Given its analysis of the application of international humanitarian law to the use of nuclear

weapons, what sense can be made of the court’s inability to determine the lawfulness or

unlawfulness of a threat or use of nuclear weapons in an extreme circumstance of self-defense

in which the very survival of a state is at issue? This provision has been the subject of harsh criticism, and most members of the court signaled their discomfort or disagreement with it in their separate statements accompanying the opinion. It seems incongruous that a court would declare itself unable to apply the law to an important issue in the matter before it. The provision left an opening for states relying on nuclear arms to claim that their policies of deterrence are lawful and that use could be lawful—an opening that they in fact seized. No similar clause exists in international law governing the use of force, the conduct of warfare, and the use of particular weapons. Further, the court’s finding arguably implies that international humanitarian law possibly could bend in extreme circumstances of self-defense, whereas the essence of that law is that it applies to all states, whether aggressor or defender, in all circumstances. Indeed, as already noted, the opinion elsewhere is abundantly clear that whatever the circumstance, the use of nuclear weapons must comply with international humanitarian law. States must “never use weapons that are incapable of distinguishing between civilian and military targets.”

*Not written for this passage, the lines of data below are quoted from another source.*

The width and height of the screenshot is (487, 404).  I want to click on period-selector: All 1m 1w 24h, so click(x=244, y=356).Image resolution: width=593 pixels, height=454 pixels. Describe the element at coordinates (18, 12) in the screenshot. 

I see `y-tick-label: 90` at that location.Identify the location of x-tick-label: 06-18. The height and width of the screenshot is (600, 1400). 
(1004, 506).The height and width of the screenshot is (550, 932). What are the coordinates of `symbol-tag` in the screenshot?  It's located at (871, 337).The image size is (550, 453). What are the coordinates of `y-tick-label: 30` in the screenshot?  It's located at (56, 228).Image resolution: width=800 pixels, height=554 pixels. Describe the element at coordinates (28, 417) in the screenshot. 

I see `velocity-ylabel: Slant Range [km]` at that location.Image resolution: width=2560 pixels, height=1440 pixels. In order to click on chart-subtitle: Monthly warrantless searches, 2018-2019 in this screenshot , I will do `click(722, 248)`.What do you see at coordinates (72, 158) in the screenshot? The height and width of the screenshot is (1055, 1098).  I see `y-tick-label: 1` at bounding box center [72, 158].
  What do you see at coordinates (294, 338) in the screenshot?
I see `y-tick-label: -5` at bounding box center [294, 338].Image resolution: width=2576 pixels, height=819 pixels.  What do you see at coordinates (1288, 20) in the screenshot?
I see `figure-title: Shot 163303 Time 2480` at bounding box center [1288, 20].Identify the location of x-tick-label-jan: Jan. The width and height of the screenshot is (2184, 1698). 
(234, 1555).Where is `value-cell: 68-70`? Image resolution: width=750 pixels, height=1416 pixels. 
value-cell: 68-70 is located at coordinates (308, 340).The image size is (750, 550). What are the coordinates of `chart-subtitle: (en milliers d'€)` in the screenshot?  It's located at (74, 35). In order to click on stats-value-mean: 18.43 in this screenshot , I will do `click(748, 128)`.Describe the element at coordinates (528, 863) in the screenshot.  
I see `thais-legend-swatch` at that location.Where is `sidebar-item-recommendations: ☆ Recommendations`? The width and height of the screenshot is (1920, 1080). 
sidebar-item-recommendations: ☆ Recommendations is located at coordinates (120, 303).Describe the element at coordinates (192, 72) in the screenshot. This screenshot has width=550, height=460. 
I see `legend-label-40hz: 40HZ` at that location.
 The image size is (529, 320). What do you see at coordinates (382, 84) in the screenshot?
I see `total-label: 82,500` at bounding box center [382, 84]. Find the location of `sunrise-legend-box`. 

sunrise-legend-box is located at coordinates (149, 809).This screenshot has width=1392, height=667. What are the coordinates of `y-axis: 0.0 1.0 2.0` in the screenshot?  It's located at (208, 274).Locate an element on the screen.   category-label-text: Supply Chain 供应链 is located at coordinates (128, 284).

The court’s reference to the policy of deterrence in justifying the finding suggests that the finding is as much or more about threat than it is about used. It appears to reflect the stark realities of threat and counter-threat at least implicitly faced by states when other potentially adverse states possess nuclear weapons. All of this points toward the comprehensive prohibition and elimination of nuclear arms as the only real solution to the dilemmas posed by their existence, a subject addressed by the court in the final section of the opinion.